---- Data provided

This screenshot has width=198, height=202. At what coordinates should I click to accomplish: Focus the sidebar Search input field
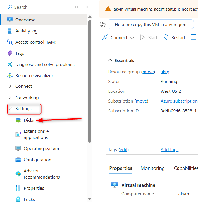[39, 7]
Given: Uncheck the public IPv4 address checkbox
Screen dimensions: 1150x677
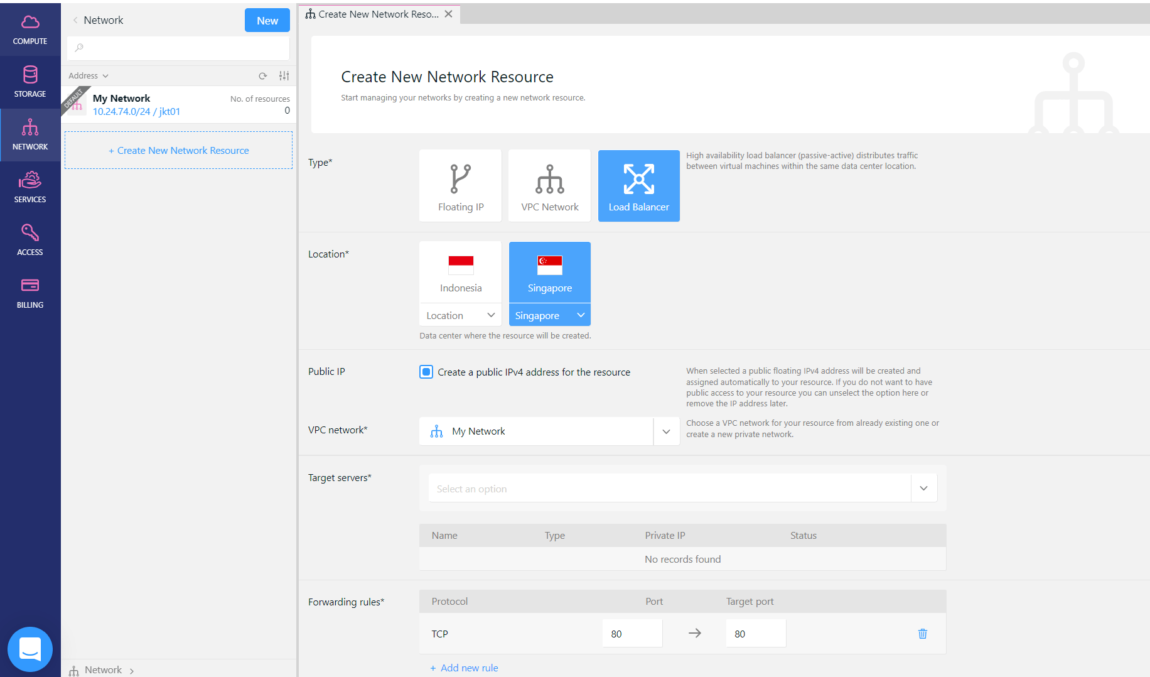Looking at the screenshot, I should click(x=426, y=372).
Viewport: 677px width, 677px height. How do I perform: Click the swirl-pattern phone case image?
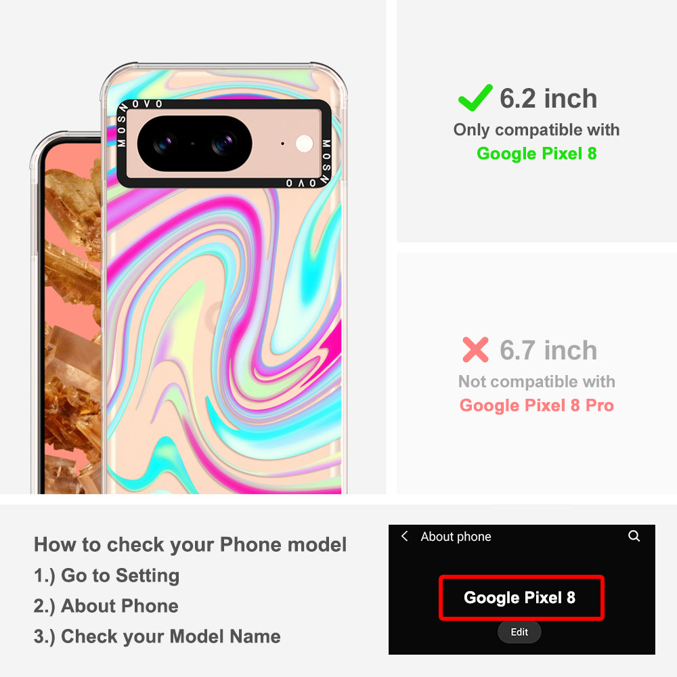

--------

Collect every line of the material above that contains the string "width", matching case exactly.

| The answer |
This screenshot has width=198, height=202. At what coordinates should I click to accomplish: Focus the sidebar Search input field
Viewport: 677px width, 677px height. How do I perform: Click the swirl-pattern phone case image?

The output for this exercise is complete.